Your objective
Your answer should be the lines of the data below that contain "Open".

The input
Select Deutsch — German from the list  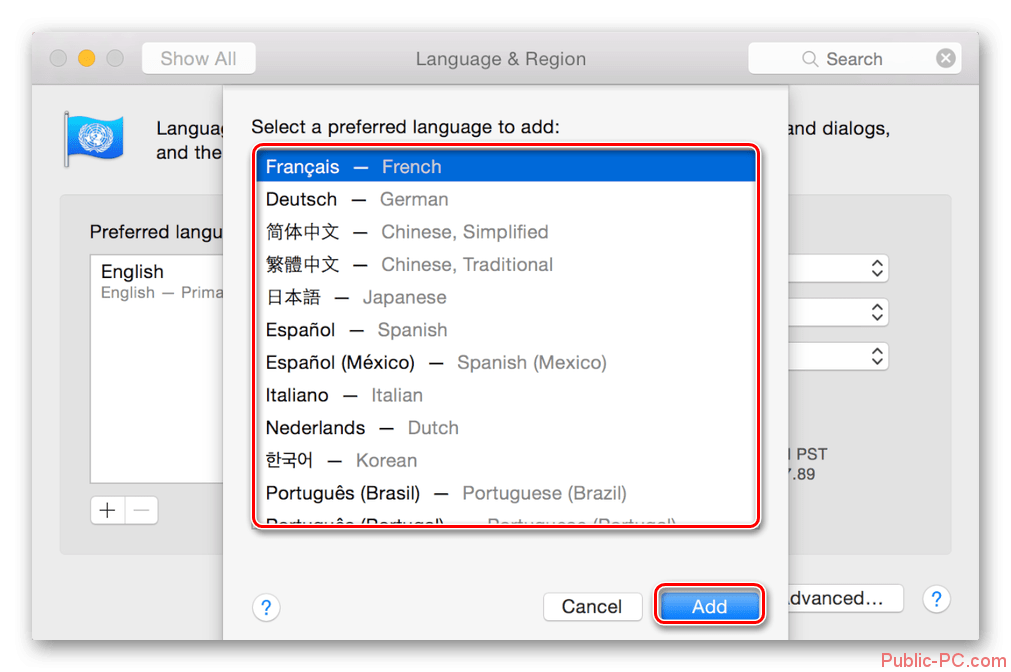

* * *

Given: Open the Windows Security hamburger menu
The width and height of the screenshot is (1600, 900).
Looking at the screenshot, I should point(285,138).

--

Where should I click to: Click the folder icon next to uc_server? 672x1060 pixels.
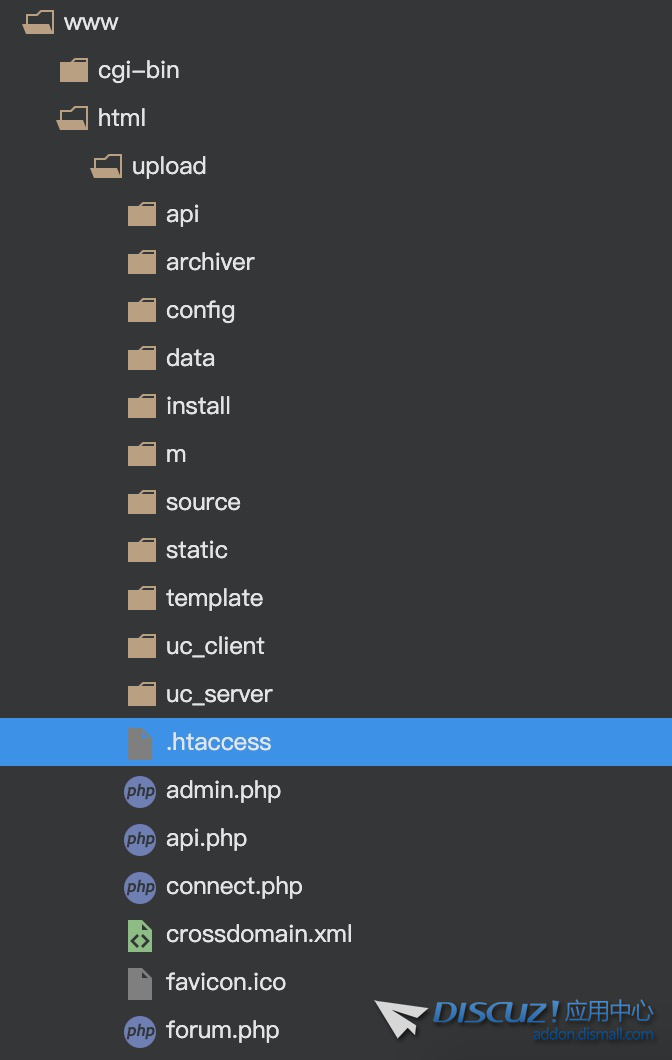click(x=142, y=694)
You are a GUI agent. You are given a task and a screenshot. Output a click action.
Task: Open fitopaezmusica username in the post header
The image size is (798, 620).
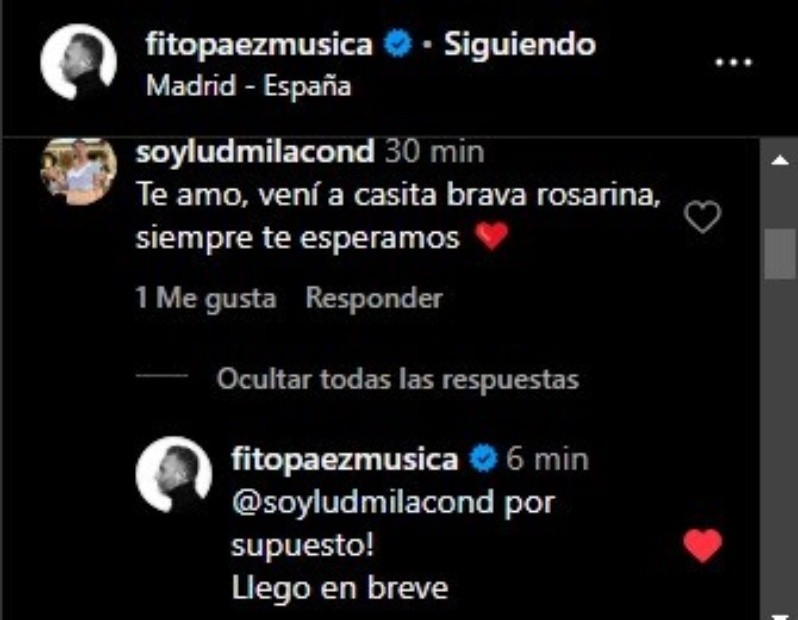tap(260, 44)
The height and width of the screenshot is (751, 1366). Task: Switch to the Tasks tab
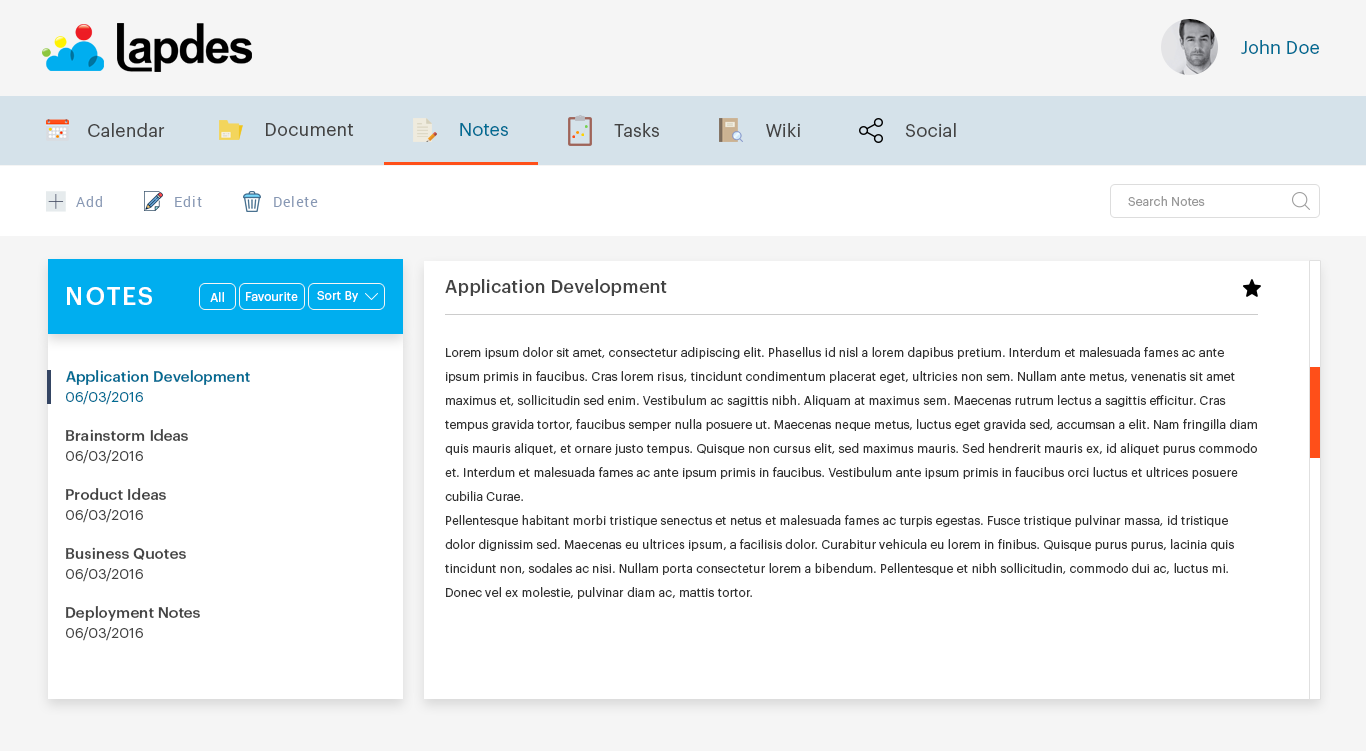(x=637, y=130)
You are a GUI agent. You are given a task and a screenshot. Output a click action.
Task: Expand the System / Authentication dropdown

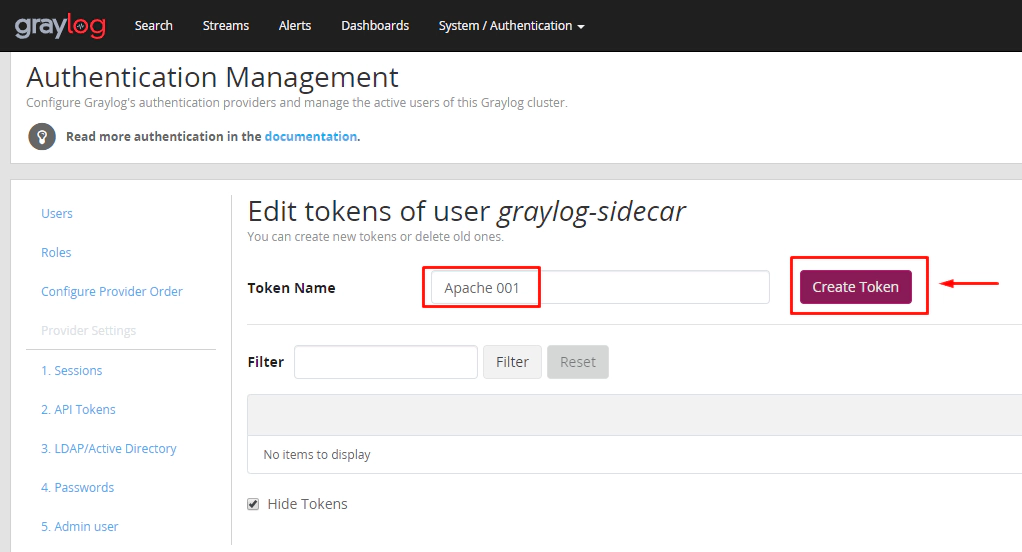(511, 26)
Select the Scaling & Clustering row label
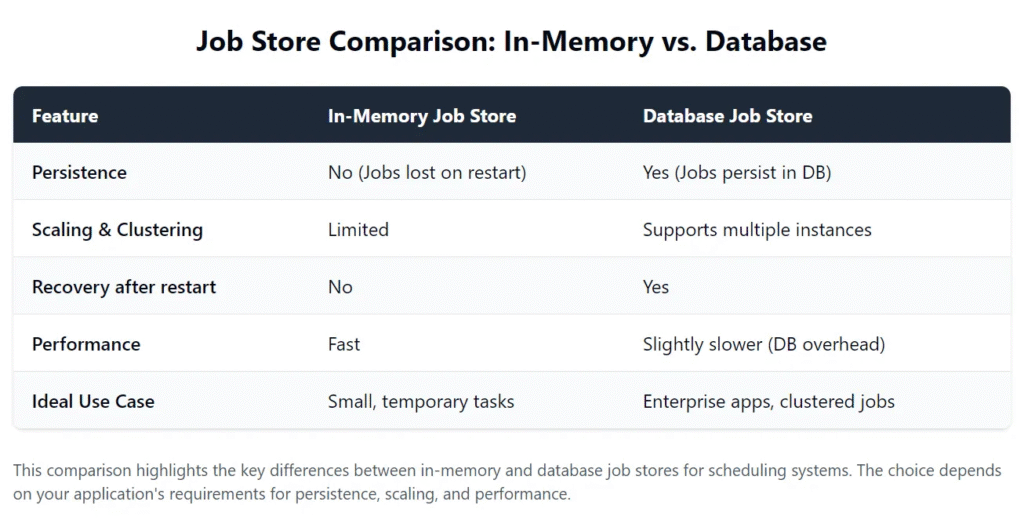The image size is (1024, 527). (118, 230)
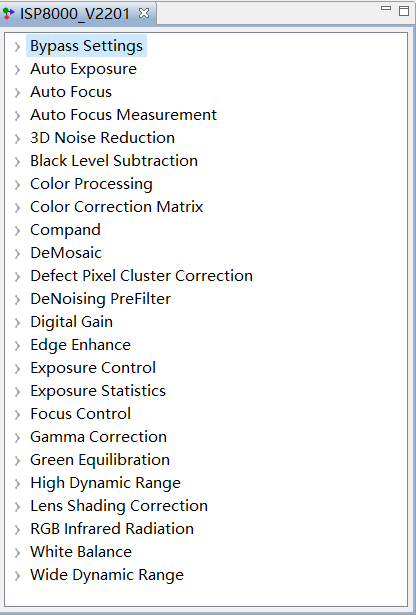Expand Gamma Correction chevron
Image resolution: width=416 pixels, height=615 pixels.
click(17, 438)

Exercise answer
Given: Open the Windows Security hamburger menu
Task: Open fitopaezmusica username in the post header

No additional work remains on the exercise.